The entries are to be printed again word for word, but no picture may appear.

(Beginning of DATA RECORDS)

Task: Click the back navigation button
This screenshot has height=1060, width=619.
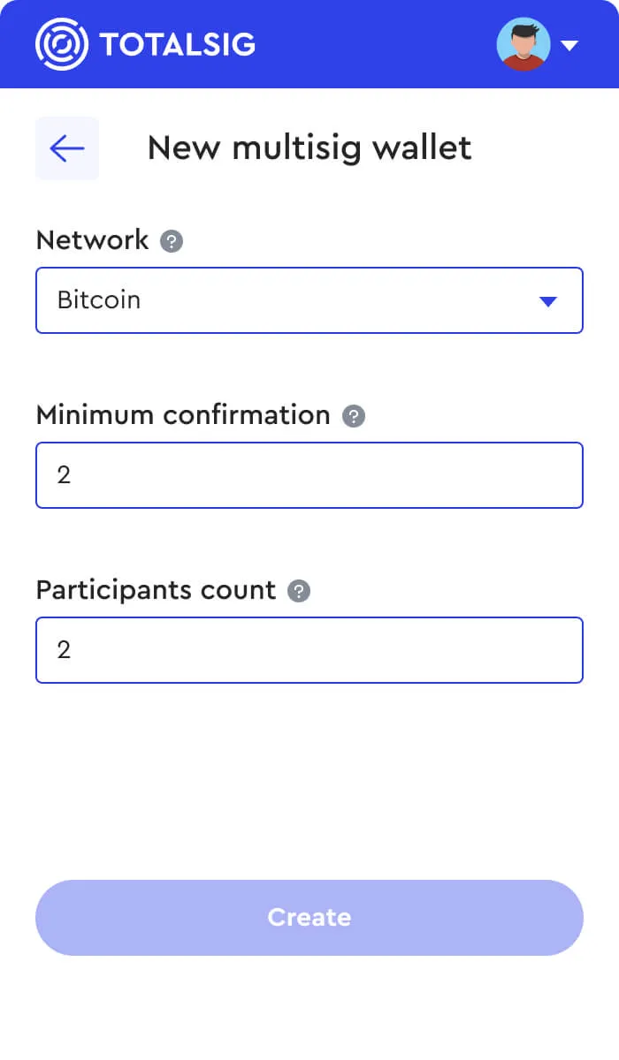Action: pyautogui.click(x=67, y=148)
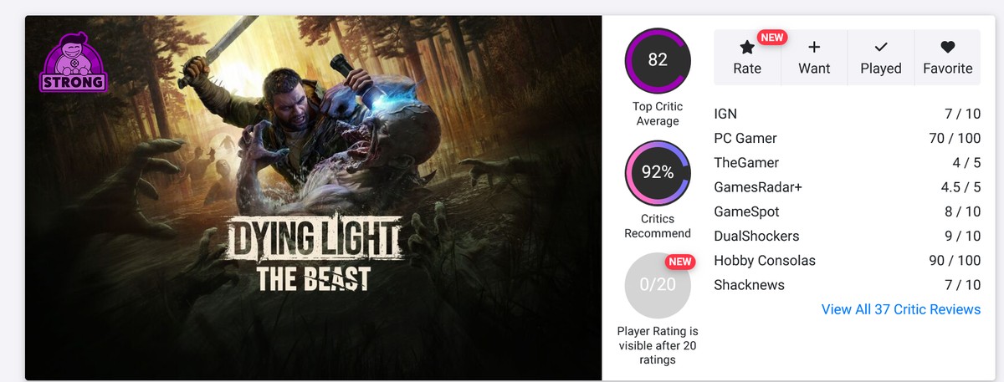Viewport: 1004px width, 382px height.
Task: Open View All 37 Critic Reviews
Action: click(x=900, y=309)
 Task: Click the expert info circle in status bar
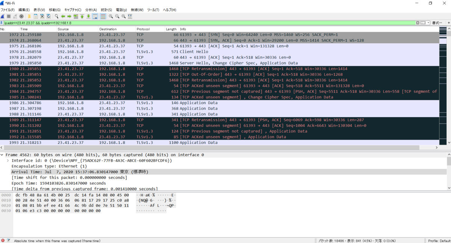click(3, 240)

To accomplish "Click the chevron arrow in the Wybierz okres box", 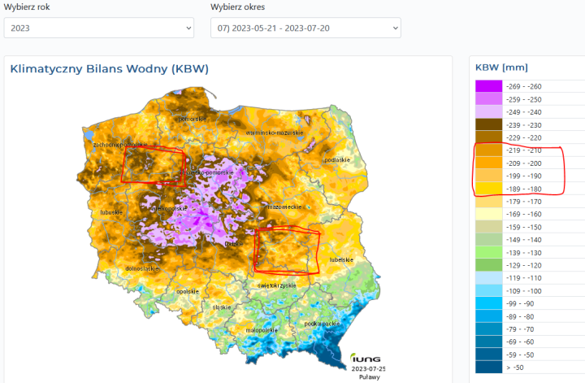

(End of DATA RECORDS)

▶ [TASK OUTPUT]
Task: Click the back navigation button
This screenshot has height=1060, width=619.
Action: pyautogui.click(x=67, y=148)
Viewport: 1004px width, 382px height.
Task: Open View All 37 Critic Reviews
Action: click(x=900, y=309)
 Task: Click the expert info circle in status bar
click(3, 240)

To accomplish "Click the chevron arrow in the Wybierz okres box", 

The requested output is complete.